[Complete the following]
1/ In the passage on the Laplace approximation, rewrite the paragraph that begins "We can of course extend" in a shorter form that keeps its main facts.
2/ Continue the passage on the Laplace approximation from the point where it stops.

[Passage for review]

· · ·

Laplace approximation for multivariate inference

We can of course extend the Laplace approximation for a multivariate distribution. For the $M$-dimensional multivariate distribution $p(\mathbf{z})$, $\mathbf{z}\in R^M$ we can carry out a multivariate procedure. Taking the Taylor expansion at the mode $\mathbf{z}_0$ again:

$$ \ln f(\mathbf{z}) \approx \ln f(\mathbf{z}_0) -\frac{1}{2} (\mathbf{z} - \mathbf{z}_0)^T \mathbf{H} (\mathbf{z} - \mathbf{z}_0) $$

where $\mathbf{H}$ is the Hessian matrix, the matrix of second-order partial derivatives which describes the local curvature of $\ln f(\mathbf{z})$ at $\mathbf{z}_0$. As before exponentiating and including the normalisation constant for a multivariate normal we have the approximate multivariate distribution:

$$ q(\mathbf{z}) = \frac{|\mathbf{H}|^{1/2}}{(2\pi)^{M/2}} \exp \left[ -\frac{1}{2} (\mathbf{z} - \mathbf{z}_0)^\mathrm{T} \mathbf{H} (\mathbf{z} - \mathbf{z}_0)\right]$$

Wrapping it up and turning to inference, the Laplace approximation provides a Gaussian approximation to the posterior of a model $p(\mathbf{z}|\mathbf{y})$ centred on the Maximum a posteriori (MAP) estimate:

$$ p(\mathbf{z}|\mathbf{y}) \approx \textrm{Normal} \left( \mathbf{z} | \mathbf{z}_0, \mathbf{H}^{-1} \right) $$

Demonstration in python

Let’s develop the classic use of the Laplace approximation for posterior inference with a Bayesian logistic regression model. Let’s set up a nonsense dataset we’ll use for this:

from sklearn.datasets import make_blobs
import numpy as np
X, y = make_blobs(n_samples=100, centers=2, n_features=2,
                  random_state=42, cluster_std=6)

For the data $y$ and parameters of the model $\mathbf{w}$, we can write the negative log posterior of our Bayesian logistic regression as:

def log_posterior(w, y, X):
    N = len(w)
    w_p = np.zeros(N)
    w_prior_covariance = np.eye(N)
    y_hat = 1/(1 + np.exp(-X.dot(w))) 
    prior = 0.5 * (w - w_p).dot(np.linalg.inv(w_prior_covariance)).dot(w - w_p)
    likelihood = np.sum(y * np.log(y_hat) + (1-y)*np.log(1-y_hat))
    return prior - likelihood

Now we consider producing the Laplace approximation. We define the probability distribution:

def laplace_approx(w, w_map, H):
    detH =  np.linalg.det(H)
    constant = np.sqrt(detH)/(2*np.pi)**(2.0/2.0)
    density = np.exp(-0.5 * (w-w_map).dot(H).dot(w-w_map))

· · ·

[Exercise data]

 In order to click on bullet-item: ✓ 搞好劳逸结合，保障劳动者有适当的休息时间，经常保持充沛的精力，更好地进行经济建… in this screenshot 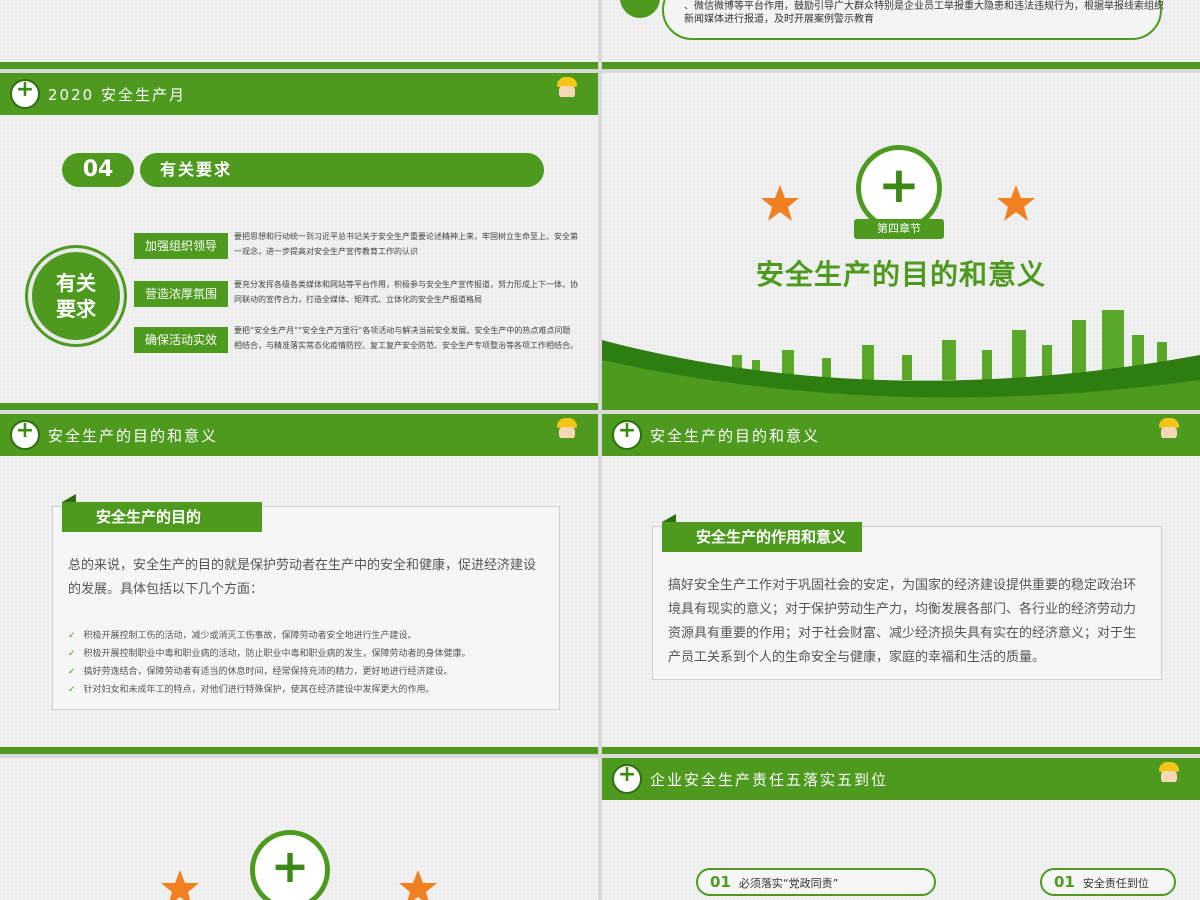, I will do `click(260, 670)`.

· · ·

[Exercise answers]
1/ The Laplace approximation also extends to an $M$-dimensional multivariate distribution $p(\mathbf{z})$, with $\mathbf{z}\in R^M$, by again taking a Taylor expansion at the mode $\mathbf{z}_0$.

2/
    return constant * density

To estimate the approximation we find the mode of our posterior $w_{\mathrm{MAP}}$ with the BFGS minimisation algorithm. BFGS also provides us with an estimate of the covariance matrix of the solution, which is the inverse of our Hessian $\mathbf{H}$

import scipy.optimize
w_0 = np.ones(2) # initial guess
solution = scipy.optimize.minimize(log_posterior, w_0, args=(y, X), method='BFGS')
w_map = solution.x
hessian = np.linalg.inv(solution.hess_inv)

Let’s visualise the shape of both the true posterior and our Laplace approximation to it. We’ll evaluate our posterior over a grid using a brute sampling.

# Let's evalaute the posterior over a grid 
rranges = (slice(-7, 7, 0.1), slice(-7, 7, 0.1))
grid_sol = scipy.optimize.brute(log_posterior, rranges, args=(y, X),
                                full_output=True)
# pull out components
w_i0, w_i1, log_posterior_surface = grid_sol[2][0], grid_sol[2][1],  grid_sol[3]
# we'll do the same for the laplace approximation
laplace_surface = scipy.optimize.brute(laplace_approx, rranges, args=(w_map, hessian),
                                       full_output=True)
neg_log_laplace = -np.log(laplace_surface[3])

# plot surface of the model
fig, ax = plt.subplots(1,2, sharey=True)
CS = ax[0].contour(w_i0, w_i1, log_posterior_surface, cmap='viridis', levels=20)
ax[0].clabel(CS, inline=1, fontsize=10)
ax[0].plot(w_map[0], w_map[1], 'ro')
CS = ax[1].contour(w_i0, w_i1, neg_log_laplace, cmap='viridis', levels=20)
ax[1].clabel(CS, inline=1, fontsize=10)
ax[1].plot(w_map[0], w_map[1], 'ro')
plt.tight_layout()

png

So our Laplace approximation has done a reasonable job. The contours of approximation are at least visually similar to our real posterior. The approximation has also correctly captured that there is more uncertainty in $w_0$ (the x-axis) than $w_1$ which we can see by the broader bowl in the x-axis. Of course, being quadratic, the Laplace approximation cannot capture the asymmetry in the log posterior, but overall it’s not bad!

Issues with the Laplace approximation

Naturally, any approximation method is going to have issues, especially one which assumes quadratic posteriors. Let’s explore the primary weakness of the Laplace method by making a silly but illustrative change to our model:

def log_posterior_2(w, y, X):
    N = len(w)
    w_p = np.zeros(N)
    w_prior_covariance = np.eye(N)
    y_hat = 1/(1 + np.exp(-X.dot(np.cos(0.4*w)**2)))
    prior = 0.5 * (w - w_p).dot(np.linalg.inv(w_prior_covariance)).dot(w - w_p)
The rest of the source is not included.